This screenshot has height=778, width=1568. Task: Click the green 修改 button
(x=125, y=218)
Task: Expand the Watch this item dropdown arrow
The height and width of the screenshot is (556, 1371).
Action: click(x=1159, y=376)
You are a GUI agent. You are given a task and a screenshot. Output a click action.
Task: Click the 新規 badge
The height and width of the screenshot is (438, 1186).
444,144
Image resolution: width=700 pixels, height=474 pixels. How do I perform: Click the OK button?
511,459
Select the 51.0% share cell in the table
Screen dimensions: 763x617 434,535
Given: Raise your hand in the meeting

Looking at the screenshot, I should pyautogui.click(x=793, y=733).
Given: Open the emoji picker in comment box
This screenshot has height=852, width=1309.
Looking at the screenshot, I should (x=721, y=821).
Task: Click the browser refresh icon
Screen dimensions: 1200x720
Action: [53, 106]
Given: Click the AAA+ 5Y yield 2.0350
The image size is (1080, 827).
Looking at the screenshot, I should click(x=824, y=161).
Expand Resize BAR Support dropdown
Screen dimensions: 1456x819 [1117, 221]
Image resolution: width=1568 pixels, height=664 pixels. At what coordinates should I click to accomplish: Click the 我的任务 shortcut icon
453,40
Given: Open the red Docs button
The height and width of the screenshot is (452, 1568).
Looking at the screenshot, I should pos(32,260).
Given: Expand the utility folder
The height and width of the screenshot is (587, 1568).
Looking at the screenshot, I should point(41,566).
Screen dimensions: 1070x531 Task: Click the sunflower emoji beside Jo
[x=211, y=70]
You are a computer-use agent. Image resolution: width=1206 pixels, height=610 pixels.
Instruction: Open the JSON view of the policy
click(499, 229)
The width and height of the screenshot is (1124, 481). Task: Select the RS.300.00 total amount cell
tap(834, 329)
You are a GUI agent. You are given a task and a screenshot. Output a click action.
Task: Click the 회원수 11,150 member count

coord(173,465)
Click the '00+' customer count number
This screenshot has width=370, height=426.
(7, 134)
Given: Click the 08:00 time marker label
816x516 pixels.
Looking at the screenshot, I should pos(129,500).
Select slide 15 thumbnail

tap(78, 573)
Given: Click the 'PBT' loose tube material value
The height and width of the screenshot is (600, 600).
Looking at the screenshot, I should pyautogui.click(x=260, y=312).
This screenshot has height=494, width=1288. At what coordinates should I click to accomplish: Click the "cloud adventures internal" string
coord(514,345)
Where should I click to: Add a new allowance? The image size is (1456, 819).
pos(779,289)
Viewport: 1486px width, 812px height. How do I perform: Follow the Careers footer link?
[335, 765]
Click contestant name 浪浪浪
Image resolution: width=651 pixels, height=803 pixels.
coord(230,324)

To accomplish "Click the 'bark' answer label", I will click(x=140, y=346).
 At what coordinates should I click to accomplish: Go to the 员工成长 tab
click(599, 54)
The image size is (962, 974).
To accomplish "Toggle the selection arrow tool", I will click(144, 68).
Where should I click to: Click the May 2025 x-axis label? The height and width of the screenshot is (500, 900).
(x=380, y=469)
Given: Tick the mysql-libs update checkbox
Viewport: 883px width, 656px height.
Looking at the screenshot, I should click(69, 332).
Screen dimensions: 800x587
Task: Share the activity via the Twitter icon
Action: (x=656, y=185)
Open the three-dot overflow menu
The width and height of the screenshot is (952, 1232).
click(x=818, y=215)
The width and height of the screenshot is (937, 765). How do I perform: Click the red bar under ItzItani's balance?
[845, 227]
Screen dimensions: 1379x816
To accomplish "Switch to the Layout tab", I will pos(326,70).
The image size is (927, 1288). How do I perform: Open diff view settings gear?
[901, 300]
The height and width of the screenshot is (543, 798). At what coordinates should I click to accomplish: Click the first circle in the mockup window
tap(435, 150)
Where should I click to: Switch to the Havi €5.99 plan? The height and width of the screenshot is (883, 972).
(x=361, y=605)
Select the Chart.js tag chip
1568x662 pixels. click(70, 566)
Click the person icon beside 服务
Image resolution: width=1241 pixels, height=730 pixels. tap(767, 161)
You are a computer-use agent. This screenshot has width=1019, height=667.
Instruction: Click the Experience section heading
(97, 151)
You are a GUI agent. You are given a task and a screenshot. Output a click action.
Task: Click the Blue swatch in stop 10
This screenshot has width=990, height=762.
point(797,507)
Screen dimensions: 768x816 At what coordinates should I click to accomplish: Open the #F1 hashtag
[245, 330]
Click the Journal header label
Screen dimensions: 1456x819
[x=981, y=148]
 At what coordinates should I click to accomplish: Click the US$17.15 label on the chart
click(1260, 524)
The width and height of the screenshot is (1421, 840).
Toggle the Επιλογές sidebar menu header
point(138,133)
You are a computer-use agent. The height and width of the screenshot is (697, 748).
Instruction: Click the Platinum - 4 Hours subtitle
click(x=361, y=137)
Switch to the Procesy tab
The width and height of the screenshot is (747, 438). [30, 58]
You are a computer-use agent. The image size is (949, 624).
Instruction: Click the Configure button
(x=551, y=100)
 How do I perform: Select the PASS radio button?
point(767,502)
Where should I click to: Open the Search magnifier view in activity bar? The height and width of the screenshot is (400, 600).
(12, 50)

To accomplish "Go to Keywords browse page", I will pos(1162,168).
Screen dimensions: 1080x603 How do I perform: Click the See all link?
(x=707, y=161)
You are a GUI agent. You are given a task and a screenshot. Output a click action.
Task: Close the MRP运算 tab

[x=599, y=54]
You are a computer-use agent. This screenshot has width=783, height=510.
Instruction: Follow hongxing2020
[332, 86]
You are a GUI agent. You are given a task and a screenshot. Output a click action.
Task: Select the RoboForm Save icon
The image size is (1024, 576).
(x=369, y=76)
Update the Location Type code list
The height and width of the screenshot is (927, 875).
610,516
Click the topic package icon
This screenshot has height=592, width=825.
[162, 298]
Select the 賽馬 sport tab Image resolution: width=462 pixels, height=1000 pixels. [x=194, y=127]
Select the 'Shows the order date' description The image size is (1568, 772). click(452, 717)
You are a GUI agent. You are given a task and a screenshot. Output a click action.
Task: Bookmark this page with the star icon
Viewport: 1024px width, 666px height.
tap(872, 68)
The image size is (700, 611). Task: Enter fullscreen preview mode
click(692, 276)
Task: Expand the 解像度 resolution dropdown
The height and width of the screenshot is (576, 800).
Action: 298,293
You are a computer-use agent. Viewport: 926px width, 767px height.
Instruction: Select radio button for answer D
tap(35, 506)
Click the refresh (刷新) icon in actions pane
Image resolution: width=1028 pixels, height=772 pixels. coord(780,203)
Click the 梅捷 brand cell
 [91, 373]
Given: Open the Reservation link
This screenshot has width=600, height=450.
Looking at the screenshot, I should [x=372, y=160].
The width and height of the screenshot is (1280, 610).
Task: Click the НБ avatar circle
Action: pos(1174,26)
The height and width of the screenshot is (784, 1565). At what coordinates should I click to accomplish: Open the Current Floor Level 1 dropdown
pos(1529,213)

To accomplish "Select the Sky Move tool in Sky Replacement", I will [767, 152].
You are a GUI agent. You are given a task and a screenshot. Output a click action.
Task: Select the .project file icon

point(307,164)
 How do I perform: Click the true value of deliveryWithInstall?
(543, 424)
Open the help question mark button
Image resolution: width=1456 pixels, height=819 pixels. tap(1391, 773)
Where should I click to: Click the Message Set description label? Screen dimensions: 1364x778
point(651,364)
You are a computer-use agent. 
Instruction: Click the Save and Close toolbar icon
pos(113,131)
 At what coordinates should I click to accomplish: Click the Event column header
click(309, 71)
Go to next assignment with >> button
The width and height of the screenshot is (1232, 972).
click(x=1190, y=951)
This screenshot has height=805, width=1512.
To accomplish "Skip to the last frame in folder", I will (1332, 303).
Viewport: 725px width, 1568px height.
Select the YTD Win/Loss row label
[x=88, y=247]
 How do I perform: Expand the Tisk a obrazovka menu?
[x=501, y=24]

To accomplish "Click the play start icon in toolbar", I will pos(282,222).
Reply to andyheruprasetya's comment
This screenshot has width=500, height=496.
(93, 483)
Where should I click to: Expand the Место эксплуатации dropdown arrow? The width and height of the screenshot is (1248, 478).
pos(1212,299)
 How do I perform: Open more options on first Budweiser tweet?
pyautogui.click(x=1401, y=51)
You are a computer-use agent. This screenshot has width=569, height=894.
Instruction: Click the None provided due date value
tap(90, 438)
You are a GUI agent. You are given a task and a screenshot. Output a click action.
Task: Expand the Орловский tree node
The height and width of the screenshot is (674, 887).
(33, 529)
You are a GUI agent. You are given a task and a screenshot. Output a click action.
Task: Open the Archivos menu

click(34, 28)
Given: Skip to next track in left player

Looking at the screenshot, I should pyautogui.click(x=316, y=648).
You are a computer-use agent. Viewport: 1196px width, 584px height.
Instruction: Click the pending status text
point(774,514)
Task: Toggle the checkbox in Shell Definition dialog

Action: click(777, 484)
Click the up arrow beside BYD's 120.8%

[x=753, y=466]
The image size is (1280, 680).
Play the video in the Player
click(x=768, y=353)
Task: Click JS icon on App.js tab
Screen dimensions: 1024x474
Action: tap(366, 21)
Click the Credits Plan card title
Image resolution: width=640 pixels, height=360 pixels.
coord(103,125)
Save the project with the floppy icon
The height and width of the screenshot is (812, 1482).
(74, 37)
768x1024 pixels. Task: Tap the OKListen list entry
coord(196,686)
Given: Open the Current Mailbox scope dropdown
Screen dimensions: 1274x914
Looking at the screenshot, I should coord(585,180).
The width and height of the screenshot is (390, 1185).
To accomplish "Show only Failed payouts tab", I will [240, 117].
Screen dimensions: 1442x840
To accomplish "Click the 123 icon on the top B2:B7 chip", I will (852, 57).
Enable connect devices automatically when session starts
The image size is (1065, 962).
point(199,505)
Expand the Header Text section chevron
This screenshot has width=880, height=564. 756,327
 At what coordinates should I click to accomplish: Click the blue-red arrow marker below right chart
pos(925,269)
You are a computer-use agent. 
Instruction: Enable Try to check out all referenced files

[What needs to be done] Set down exactly the lines above that run from the start of the listing to the line with "Task: Click the 新規 badge". Leave out every later line.

[Solution to this task]
This screenshot has height=778, width=1568. Task: Click the green 修改 button
(x=125, y=218)
Task: Expand the Watch this item dropdown arrow
The height and width of the screenshot is (556, 1371).
Action: click(x=1159, y=376)
You are a GUI agent. You are given a task and a screenshot. Output a click action.
Task: Click the 新規 badge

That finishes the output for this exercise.